WORK TO COMPLETE
For the material that follows, list every line containing the word "computer".

DATA RECORDS

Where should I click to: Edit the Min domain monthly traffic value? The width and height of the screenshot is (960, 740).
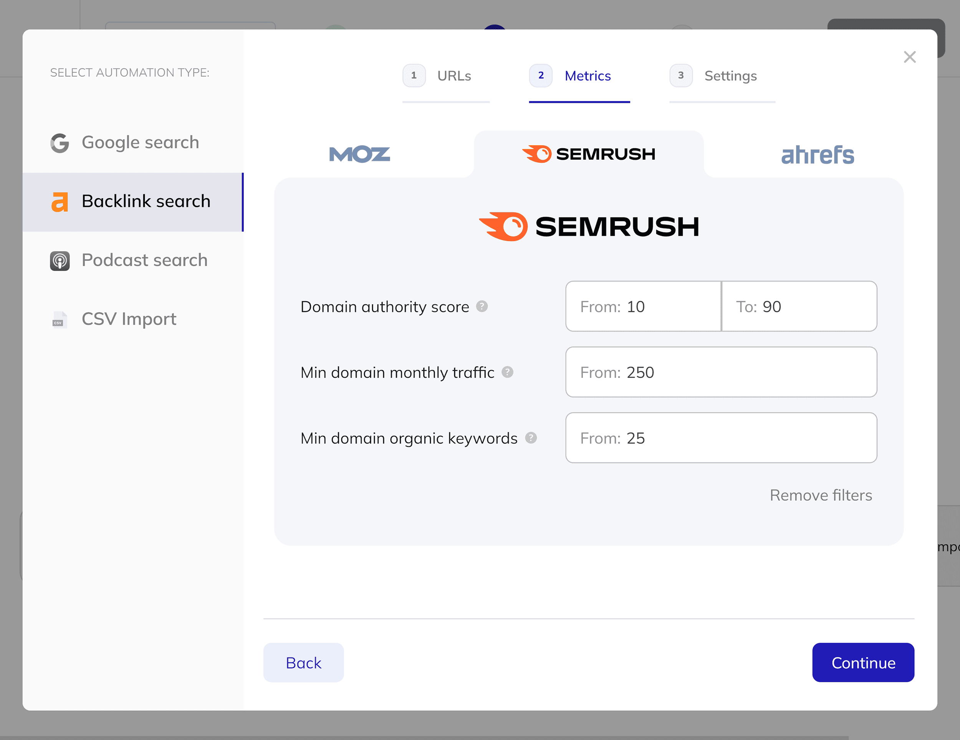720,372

* * *

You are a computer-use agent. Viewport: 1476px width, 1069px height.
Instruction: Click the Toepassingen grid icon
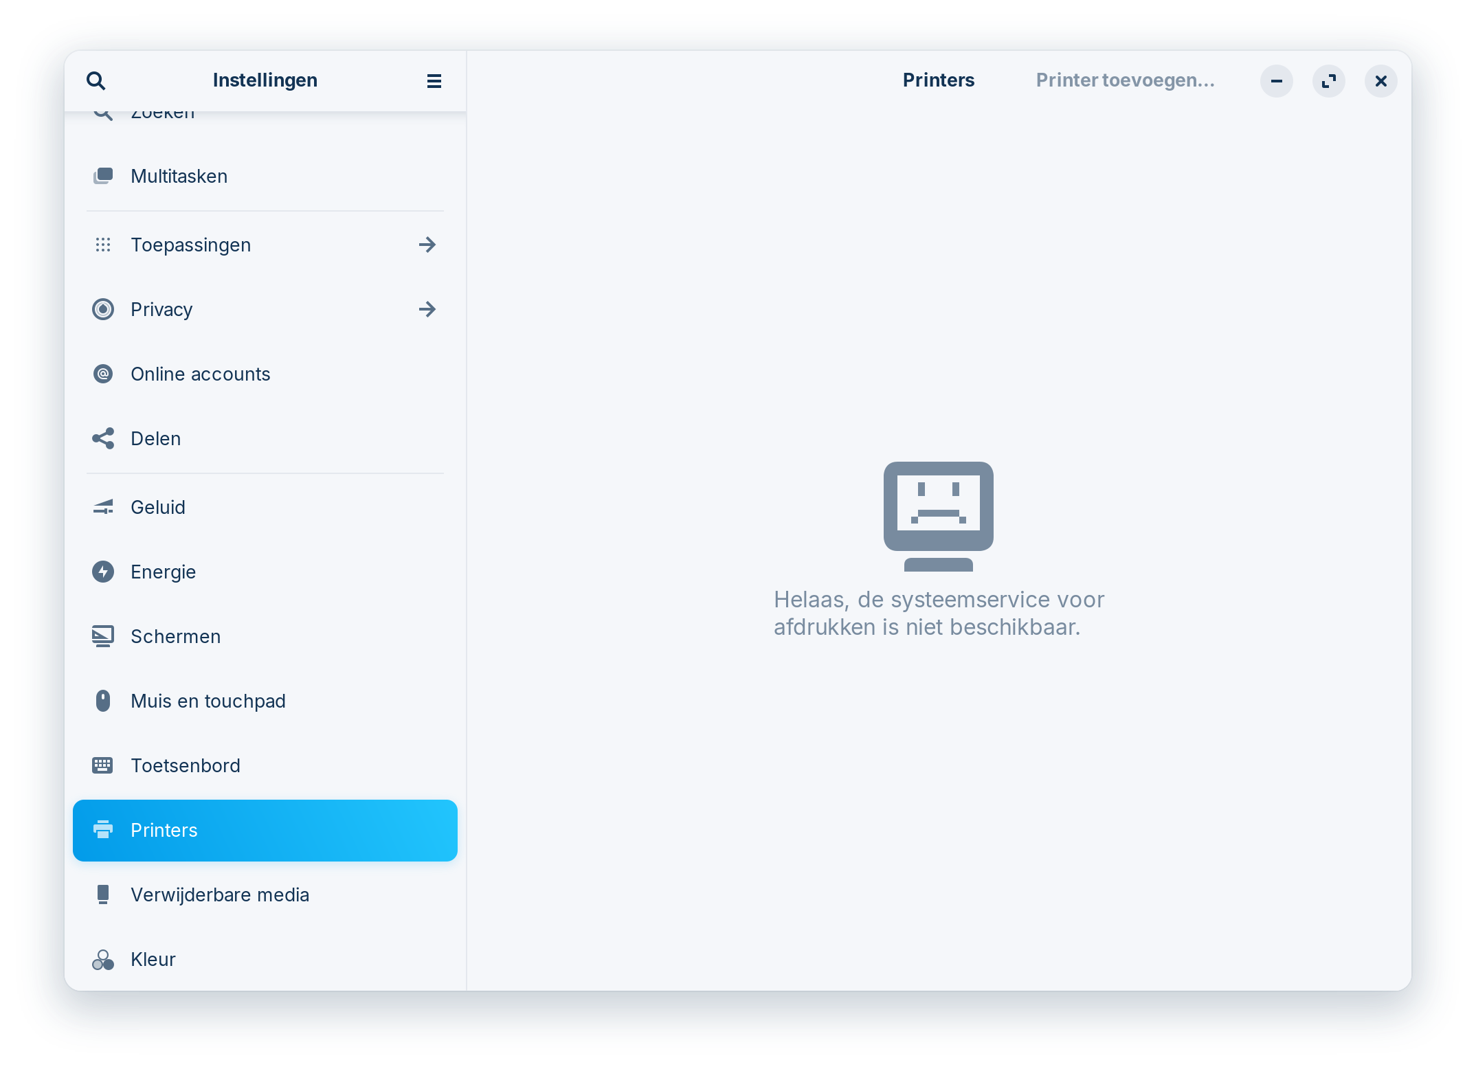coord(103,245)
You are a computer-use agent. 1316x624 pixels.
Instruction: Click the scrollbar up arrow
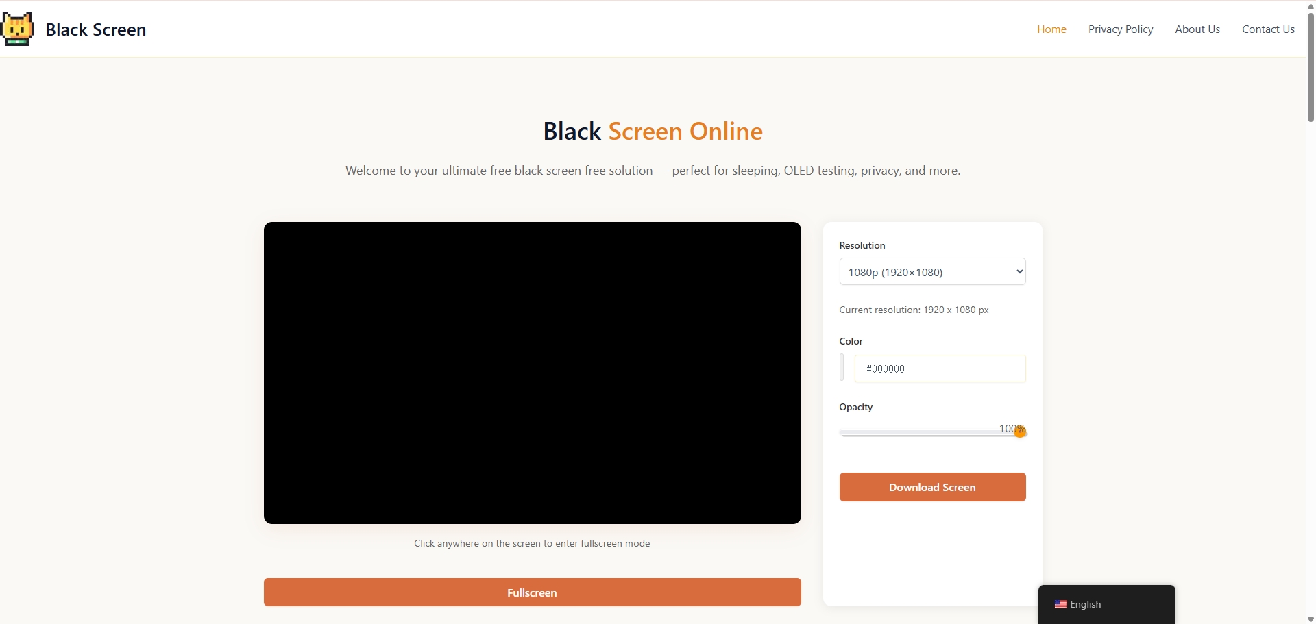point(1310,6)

RESULT FOR THIS EXERCISE
You are a computer-use agent. Viewport: 1476px width, 1069px height.
You are a computer-use agent. 1316x624 pixels.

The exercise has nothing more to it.